**TO DO:**
Return every line of the material below that contains the string "MANUAL", matching uppercase and lowercase exactly.

**STUDY MATERIAL:**
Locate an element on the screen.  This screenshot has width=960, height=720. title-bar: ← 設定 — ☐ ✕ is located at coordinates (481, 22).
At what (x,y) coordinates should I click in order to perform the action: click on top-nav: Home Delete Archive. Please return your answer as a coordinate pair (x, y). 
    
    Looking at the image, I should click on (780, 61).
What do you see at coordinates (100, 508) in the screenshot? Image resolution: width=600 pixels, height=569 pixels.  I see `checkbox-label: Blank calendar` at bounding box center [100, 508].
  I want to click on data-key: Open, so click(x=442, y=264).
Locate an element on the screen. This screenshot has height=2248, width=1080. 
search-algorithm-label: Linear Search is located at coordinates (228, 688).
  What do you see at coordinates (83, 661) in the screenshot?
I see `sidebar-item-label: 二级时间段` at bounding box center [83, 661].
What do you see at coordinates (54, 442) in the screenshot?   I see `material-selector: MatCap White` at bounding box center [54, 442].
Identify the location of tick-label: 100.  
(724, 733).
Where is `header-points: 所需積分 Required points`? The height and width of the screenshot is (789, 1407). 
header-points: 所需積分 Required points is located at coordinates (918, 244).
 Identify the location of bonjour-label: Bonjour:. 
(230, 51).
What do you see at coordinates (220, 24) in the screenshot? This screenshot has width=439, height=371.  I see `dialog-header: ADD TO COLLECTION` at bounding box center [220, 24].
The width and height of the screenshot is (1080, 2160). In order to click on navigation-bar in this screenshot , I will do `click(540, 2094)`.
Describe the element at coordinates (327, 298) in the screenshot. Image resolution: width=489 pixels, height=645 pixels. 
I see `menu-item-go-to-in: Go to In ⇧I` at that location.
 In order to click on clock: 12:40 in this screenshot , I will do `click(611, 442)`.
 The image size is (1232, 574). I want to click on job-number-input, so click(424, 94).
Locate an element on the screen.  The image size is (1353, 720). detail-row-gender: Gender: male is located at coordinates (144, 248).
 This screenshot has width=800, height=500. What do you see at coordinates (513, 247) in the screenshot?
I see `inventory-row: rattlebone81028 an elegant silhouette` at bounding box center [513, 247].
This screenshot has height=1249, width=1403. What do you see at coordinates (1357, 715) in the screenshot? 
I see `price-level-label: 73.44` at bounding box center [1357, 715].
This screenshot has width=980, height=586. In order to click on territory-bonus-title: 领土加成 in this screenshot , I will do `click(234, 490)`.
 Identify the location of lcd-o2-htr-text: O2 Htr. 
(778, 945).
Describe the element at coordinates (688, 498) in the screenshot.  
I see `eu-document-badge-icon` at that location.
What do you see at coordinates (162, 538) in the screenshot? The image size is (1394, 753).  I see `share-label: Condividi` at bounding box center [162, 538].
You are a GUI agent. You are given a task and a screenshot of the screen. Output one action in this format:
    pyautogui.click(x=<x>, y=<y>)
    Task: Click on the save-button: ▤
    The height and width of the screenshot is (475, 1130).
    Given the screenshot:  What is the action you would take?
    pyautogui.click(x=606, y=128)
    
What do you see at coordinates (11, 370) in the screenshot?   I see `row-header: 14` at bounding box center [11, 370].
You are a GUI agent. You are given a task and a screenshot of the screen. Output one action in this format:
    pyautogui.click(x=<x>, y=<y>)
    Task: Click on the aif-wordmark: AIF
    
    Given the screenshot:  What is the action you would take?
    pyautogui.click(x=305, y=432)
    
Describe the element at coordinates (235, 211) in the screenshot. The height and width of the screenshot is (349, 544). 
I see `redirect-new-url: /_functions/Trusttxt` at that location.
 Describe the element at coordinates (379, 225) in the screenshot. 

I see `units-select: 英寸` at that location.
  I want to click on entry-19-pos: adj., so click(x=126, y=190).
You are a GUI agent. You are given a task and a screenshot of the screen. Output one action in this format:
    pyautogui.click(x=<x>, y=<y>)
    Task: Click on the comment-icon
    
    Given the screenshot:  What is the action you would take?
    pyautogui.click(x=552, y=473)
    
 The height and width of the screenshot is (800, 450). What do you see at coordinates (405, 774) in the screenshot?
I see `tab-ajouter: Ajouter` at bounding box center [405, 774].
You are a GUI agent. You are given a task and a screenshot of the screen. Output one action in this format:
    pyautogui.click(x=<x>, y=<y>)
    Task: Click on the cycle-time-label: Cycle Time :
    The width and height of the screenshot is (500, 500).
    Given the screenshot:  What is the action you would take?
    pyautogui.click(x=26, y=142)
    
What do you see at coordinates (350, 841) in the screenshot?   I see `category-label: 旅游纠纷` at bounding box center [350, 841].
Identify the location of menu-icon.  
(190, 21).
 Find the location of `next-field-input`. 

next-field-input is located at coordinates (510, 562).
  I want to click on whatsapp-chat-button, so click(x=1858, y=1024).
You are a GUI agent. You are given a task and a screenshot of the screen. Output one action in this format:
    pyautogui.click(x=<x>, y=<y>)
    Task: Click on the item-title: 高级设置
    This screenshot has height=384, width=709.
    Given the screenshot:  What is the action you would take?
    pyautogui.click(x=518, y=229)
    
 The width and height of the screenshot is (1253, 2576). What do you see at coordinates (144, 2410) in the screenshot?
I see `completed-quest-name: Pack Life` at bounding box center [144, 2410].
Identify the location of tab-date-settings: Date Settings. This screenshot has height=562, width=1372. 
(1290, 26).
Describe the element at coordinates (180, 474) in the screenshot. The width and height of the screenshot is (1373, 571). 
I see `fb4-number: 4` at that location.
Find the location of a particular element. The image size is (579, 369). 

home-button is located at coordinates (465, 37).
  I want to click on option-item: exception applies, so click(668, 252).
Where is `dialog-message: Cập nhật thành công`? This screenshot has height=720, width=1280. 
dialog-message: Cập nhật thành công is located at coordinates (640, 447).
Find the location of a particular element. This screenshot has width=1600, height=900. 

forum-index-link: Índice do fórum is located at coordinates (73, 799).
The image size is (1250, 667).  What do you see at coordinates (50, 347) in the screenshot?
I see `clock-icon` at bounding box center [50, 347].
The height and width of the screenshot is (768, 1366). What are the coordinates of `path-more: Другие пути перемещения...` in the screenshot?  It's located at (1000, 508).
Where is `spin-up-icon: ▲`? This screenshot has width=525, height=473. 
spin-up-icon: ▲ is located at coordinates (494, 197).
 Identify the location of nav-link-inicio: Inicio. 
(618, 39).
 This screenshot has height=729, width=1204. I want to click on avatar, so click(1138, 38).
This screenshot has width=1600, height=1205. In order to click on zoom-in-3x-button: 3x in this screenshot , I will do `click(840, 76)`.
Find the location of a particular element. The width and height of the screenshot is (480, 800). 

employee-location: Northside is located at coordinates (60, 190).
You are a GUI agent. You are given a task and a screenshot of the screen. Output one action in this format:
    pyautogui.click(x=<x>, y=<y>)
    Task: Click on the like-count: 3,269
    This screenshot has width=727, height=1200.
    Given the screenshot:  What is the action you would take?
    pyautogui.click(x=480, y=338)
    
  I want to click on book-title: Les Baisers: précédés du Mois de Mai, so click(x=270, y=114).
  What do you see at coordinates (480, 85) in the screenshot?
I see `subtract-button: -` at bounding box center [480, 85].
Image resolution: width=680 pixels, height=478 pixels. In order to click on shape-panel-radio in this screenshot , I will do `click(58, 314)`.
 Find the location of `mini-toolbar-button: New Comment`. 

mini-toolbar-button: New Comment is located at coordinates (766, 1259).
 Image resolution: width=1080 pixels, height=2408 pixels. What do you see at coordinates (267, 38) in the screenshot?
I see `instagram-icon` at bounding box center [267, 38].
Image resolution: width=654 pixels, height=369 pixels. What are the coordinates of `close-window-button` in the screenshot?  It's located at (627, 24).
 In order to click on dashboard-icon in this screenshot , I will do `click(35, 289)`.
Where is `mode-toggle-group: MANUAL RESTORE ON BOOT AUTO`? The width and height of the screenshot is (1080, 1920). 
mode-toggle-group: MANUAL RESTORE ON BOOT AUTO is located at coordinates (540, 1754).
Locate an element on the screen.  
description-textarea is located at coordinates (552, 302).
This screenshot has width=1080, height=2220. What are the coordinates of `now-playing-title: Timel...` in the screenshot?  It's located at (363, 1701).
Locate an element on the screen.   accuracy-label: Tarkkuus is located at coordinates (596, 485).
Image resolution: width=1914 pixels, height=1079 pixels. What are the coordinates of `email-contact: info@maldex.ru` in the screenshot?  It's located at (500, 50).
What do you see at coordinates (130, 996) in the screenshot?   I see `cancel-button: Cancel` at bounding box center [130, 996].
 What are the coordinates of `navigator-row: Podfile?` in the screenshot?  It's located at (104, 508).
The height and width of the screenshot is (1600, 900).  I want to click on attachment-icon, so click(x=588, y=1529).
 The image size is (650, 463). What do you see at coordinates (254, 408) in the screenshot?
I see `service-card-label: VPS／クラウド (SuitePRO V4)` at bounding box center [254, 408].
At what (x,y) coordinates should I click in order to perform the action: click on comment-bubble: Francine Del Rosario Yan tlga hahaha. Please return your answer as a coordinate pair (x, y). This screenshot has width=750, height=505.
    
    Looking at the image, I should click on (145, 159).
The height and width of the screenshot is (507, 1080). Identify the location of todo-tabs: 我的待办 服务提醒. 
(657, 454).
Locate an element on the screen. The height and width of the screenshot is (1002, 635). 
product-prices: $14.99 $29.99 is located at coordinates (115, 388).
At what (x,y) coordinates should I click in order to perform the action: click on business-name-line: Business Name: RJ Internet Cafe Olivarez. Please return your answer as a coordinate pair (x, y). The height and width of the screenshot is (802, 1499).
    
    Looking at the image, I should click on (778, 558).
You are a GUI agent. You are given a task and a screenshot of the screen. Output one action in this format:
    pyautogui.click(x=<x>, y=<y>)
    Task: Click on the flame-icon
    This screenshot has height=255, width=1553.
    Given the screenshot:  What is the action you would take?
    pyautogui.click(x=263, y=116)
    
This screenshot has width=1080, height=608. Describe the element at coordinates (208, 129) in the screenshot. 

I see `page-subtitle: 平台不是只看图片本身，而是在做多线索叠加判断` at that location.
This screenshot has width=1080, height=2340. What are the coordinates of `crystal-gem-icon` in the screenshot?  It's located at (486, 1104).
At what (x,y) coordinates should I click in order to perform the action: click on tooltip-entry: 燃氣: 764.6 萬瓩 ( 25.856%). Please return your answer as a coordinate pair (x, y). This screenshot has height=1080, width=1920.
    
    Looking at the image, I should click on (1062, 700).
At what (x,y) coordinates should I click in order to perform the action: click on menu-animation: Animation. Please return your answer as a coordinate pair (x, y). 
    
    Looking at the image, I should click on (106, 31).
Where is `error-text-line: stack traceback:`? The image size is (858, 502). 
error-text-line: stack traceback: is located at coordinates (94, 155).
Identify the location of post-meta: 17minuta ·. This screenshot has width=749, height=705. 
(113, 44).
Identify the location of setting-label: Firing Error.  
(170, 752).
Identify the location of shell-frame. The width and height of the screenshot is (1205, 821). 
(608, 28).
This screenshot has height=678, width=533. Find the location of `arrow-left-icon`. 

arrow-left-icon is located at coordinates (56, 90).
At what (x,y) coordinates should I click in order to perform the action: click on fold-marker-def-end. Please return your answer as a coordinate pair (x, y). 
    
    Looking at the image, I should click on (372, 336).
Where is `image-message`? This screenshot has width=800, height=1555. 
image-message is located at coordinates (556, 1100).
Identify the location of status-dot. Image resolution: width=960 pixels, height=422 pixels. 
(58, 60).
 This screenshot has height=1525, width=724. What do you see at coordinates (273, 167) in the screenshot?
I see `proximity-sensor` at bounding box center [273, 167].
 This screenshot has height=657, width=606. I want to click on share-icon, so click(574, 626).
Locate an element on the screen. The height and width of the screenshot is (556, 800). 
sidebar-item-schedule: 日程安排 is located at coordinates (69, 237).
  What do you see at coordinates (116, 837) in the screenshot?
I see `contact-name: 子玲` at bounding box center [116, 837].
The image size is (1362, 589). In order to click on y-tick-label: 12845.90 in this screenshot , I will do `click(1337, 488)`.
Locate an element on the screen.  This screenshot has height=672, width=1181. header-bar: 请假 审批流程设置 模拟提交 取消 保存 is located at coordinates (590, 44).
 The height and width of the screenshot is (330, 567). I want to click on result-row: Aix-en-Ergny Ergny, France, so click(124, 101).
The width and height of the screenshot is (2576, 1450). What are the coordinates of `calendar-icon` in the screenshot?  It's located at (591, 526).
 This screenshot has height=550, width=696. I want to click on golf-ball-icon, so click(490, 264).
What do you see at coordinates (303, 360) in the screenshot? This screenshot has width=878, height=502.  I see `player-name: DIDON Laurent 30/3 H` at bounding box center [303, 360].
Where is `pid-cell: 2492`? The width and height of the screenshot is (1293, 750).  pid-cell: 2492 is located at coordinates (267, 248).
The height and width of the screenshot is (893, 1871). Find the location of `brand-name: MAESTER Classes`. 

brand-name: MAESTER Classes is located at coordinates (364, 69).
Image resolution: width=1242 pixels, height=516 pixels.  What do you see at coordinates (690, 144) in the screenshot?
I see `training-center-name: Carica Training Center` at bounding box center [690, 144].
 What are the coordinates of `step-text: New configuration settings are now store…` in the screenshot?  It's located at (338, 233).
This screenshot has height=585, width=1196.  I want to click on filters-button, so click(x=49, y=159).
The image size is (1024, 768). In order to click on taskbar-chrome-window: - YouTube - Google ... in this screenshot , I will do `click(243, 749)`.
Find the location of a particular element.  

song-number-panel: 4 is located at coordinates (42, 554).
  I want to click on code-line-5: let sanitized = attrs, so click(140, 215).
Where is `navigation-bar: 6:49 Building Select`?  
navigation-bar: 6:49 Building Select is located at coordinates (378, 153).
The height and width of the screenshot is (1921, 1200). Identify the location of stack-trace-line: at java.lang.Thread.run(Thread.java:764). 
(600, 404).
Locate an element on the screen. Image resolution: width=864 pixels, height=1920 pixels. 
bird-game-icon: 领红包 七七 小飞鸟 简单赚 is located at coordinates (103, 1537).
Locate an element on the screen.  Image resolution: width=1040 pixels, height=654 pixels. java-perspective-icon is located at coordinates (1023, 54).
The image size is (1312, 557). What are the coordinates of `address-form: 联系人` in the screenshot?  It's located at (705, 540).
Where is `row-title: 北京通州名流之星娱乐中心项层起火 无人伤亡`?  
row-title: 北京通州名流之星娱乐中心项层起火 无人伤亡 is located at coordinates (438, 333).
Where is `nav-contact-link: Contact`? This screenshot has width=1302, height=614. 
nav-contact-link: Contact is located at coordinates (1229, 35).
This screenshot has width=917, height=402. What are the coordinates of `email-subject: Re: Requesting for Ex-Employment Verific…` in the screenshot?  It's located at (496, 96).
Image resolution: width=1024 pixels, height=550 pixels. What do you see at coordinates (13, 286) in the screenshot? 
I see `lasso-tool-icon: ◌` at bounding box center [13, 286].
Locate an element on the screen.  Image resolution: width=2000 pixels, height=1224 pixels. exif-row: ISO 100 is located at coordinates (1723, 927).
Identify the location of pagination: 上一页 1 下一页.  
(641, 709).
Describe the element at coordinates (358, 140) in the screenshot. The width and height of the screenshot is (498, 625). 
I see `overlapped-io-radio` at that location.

**WORKED SOLUTION:**
Where is `mode-toggle-group: MANUAL RESTORE ON BOOT AUTO`? The width and height of the screenshot is (1080, 1920). 
mode-toggle-group: MANUAL RESTORE ON BOOT AUTO is located at coordinates (540, 1754).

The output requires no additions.